Analyze Basic Performance Statistics
Elapsed time for the
matrixapplication is 25.665 seconds. This is wall clock time from the beginning to the end of the collection, including data allocation and calculation. Note that Elapsed time metric provided in the Summary window is different from the Execution time provided in the application output, which includes calculation only.
Instructions Retired metric displays an estimated number of instructions executed during the collection (captured in the INSTRUCTIONS_EXECUTED hardware event), which is an essential component of the ratio given below.
Clockticks per Instructions Retired (CPI) Rate is an event ratio, also known as Cycles per Instructions, which is one of the basic performance metrics. High CPI Rate is marked with a red flag and signals a possible performance issue. Potential causes are memory stalls, instruction starvation, branch misprediction, or long-latency instruction.
For more detailed analysis, switch to the Bottom-up window to identify code sections responsible for detected problems.

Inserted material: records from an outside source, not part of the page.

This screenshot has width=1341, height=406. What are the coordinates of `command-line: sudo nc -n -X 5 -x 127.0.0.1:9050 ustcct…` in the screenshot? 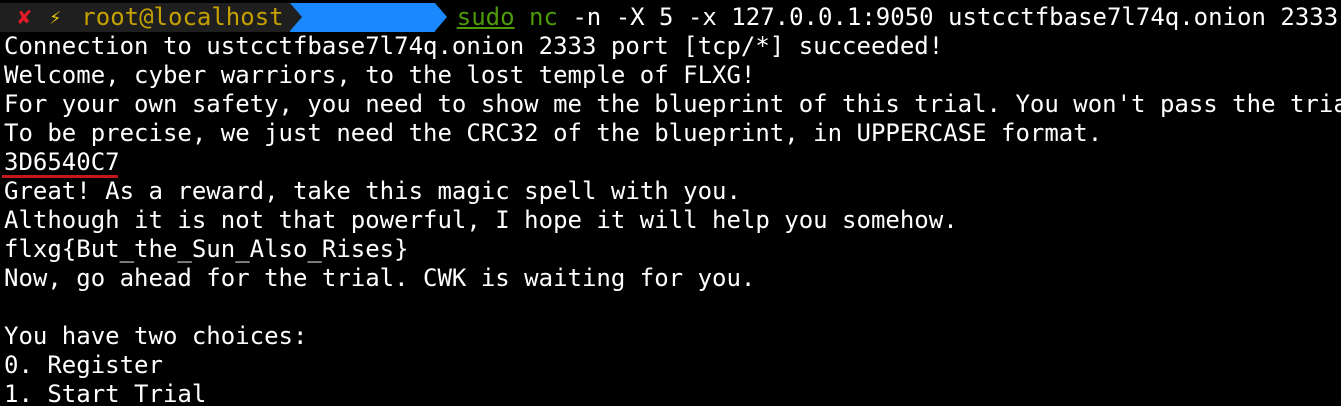 It's located at (888, 18).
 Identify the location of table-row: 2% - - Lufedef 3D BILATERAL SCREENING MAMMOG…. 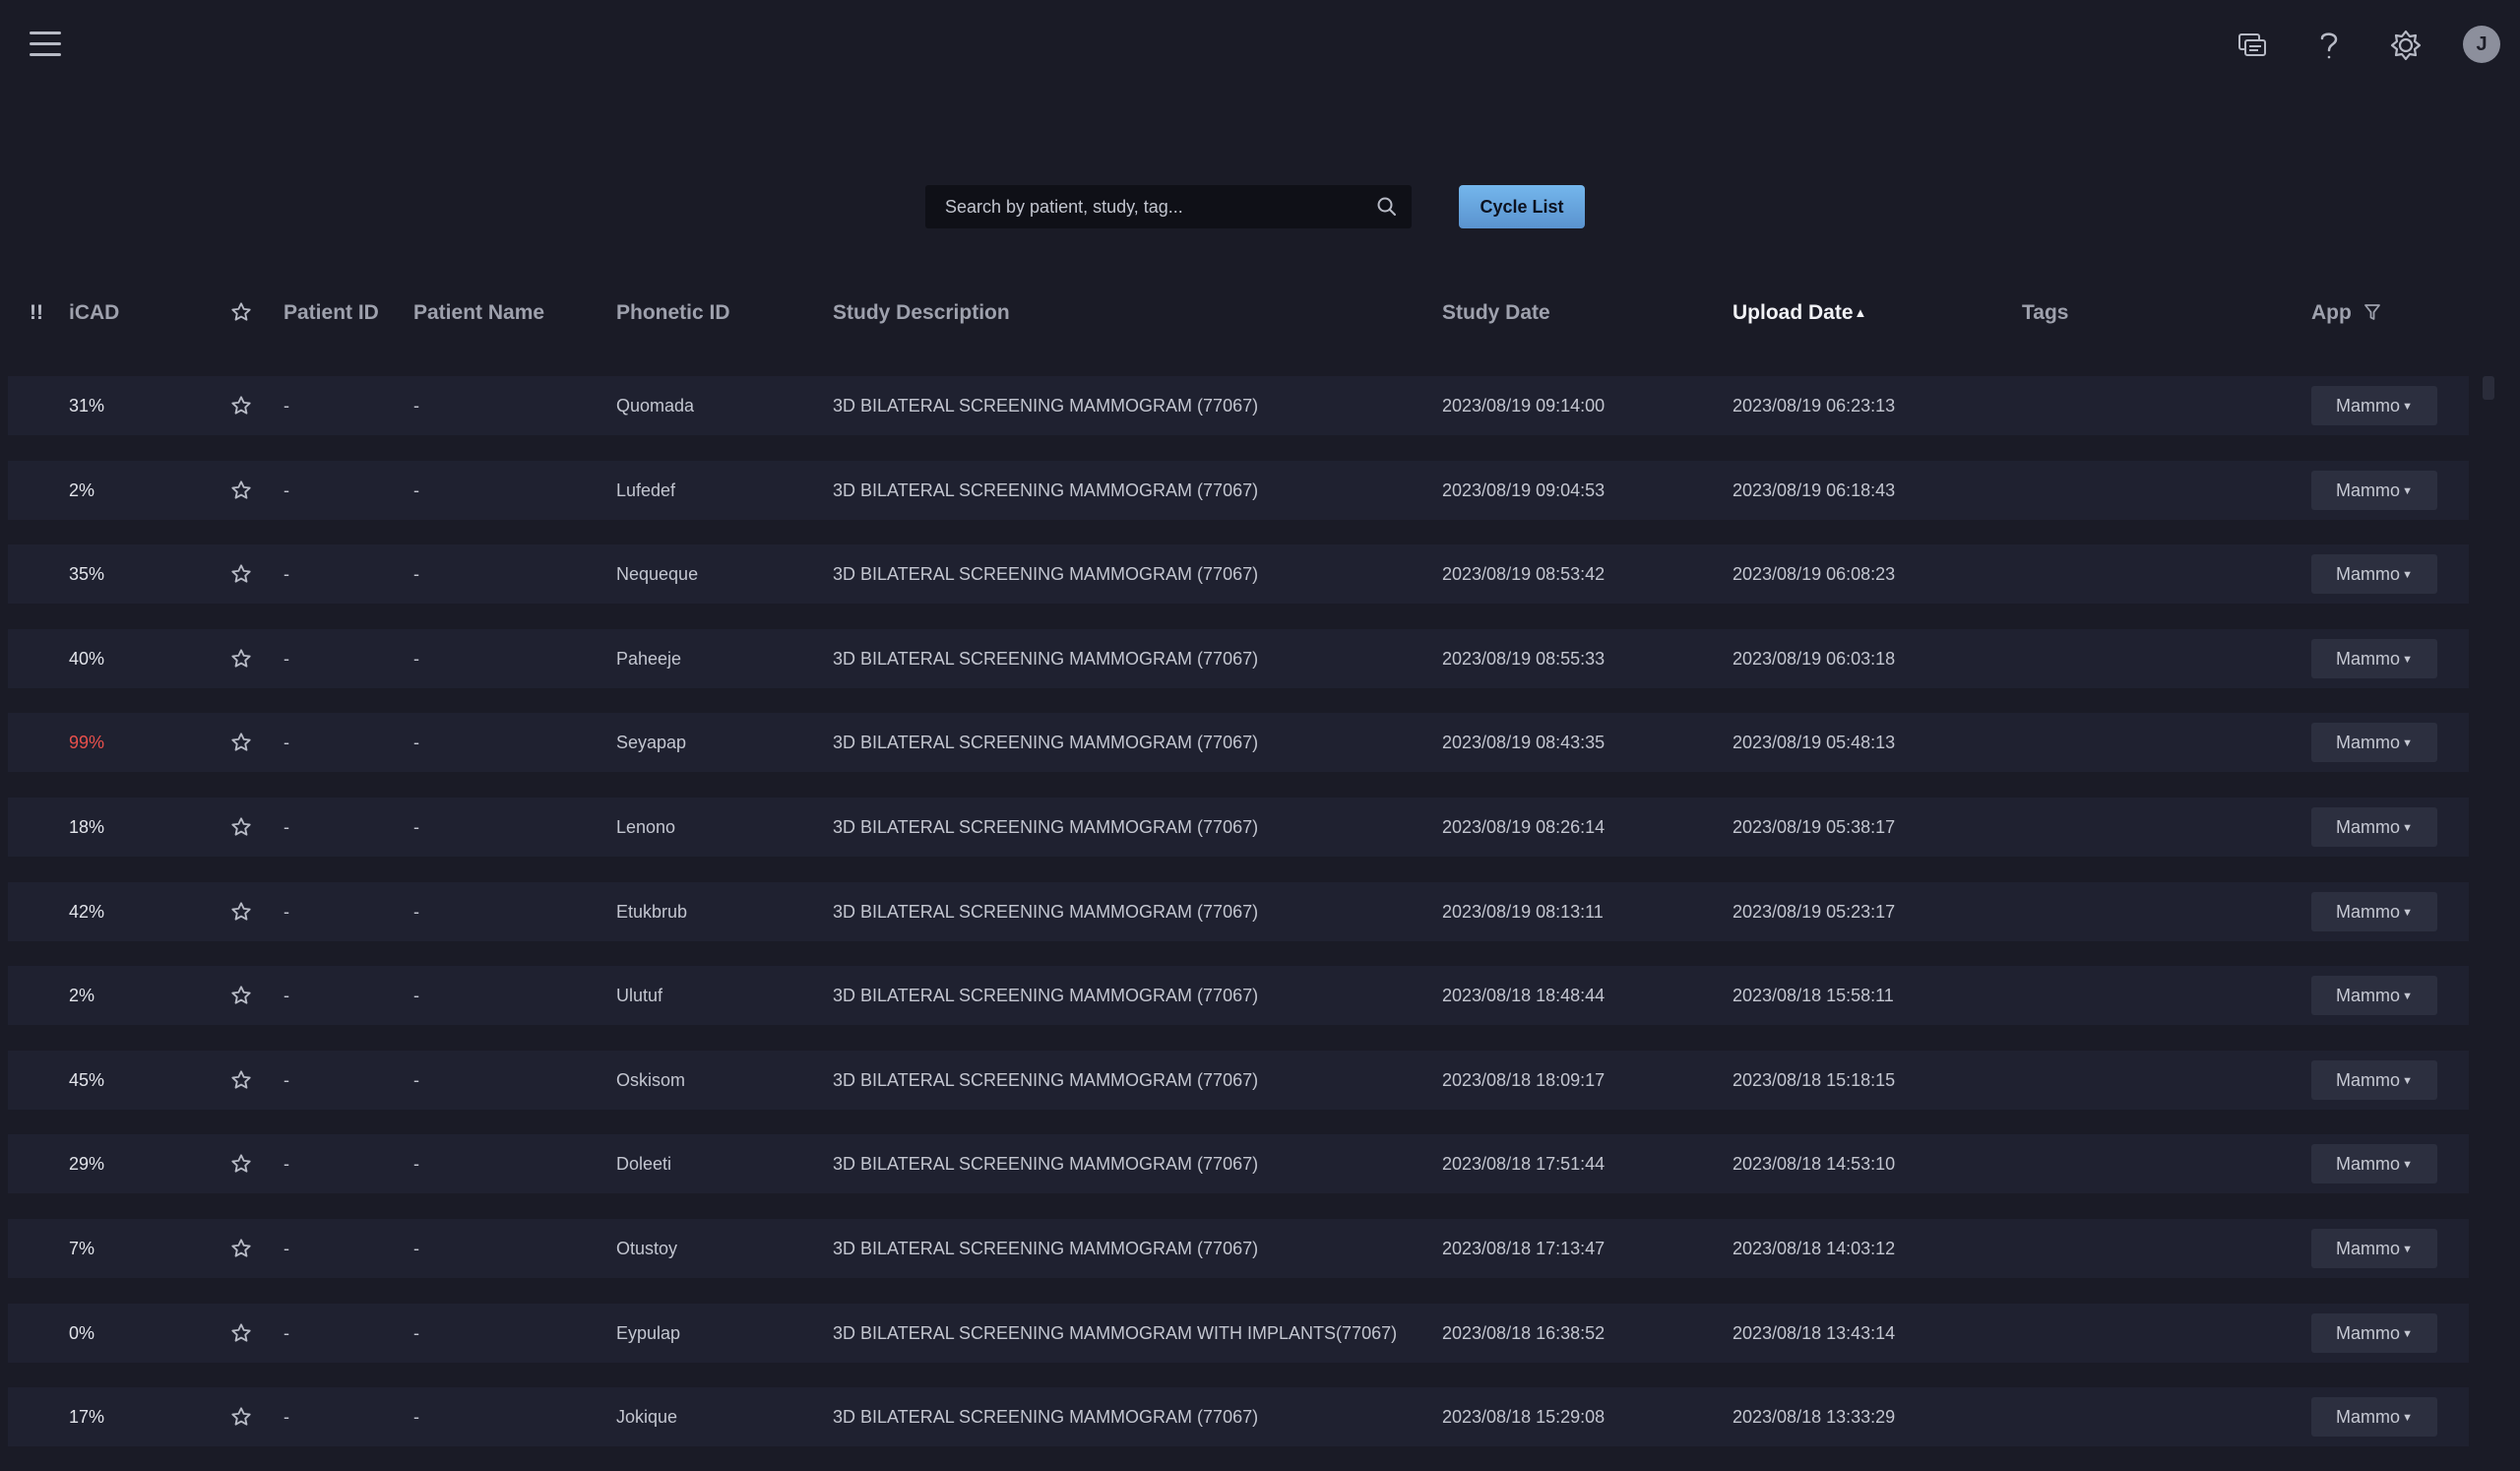
(1238, 490).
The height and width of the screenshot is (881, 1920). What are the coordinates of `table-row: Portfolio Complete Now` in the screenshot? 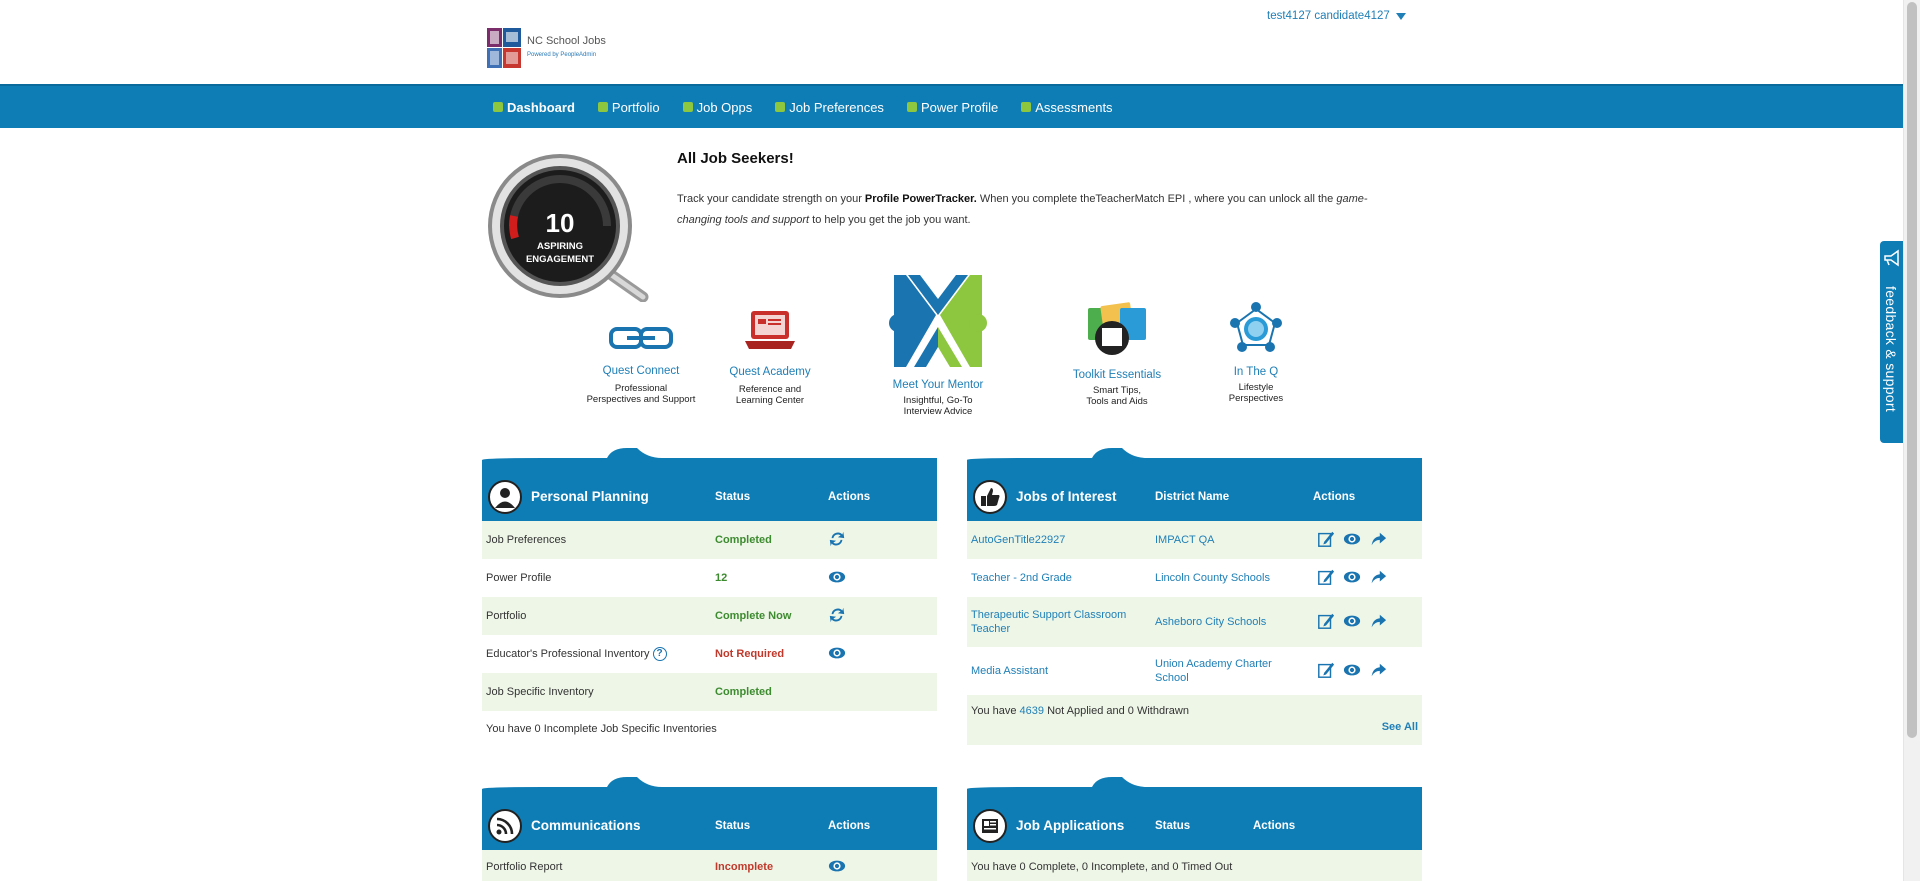 It's located at (710, 616).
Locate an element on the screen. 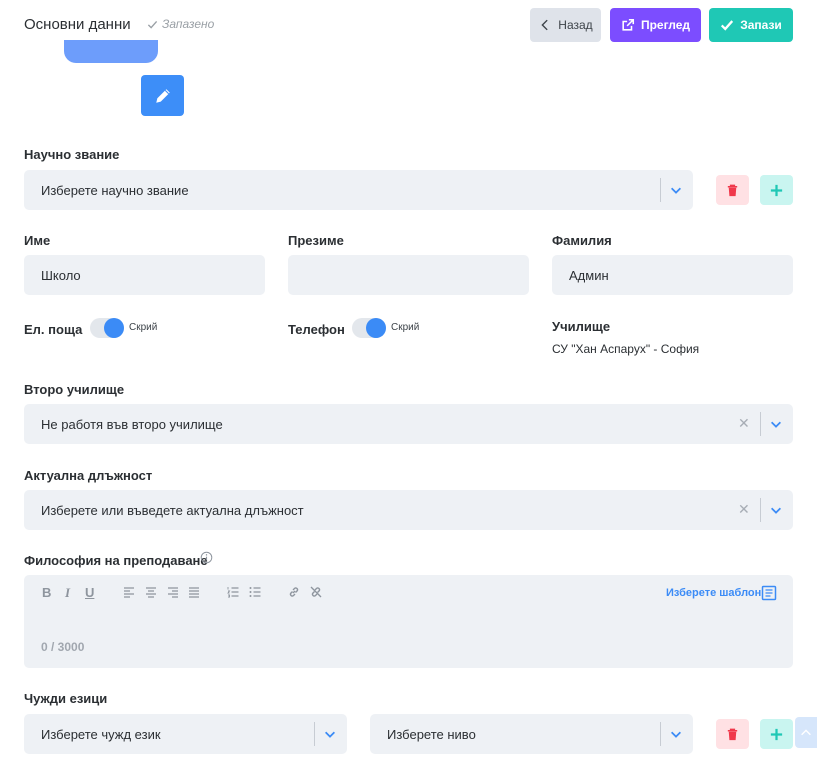 Image resolution: width=817 pixels, height=782 pixels. academic-title-label: Научно звание is located at coordinates (72, 154).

Identify Most Performance-Critical Functions
By default, the data in the grid is sorted by Function. You may change the grouping level using the Grouping drop-down menu at the top of the grid.
Analyze the CPU Time column values. You may hover over a column name to see the formula used for the calculation of this metric. The CPU Time column is marked with a yellow star as the Data of Interest column, which means that the VTune Amplifier uses this type of data for some calculations (for example, filtering, stack contribution, and others). Functions that took most CPU time to execute are listed on top.
multiply1 function is an obvious hotspot that took the most CPU Time and the biggest count for the Instructions Retired event. Its CPI rate is also considered as high and is marked by the VTune Amplifier as a performance issue. You may hover over the pink cell to read a description of the issue and proposed solution.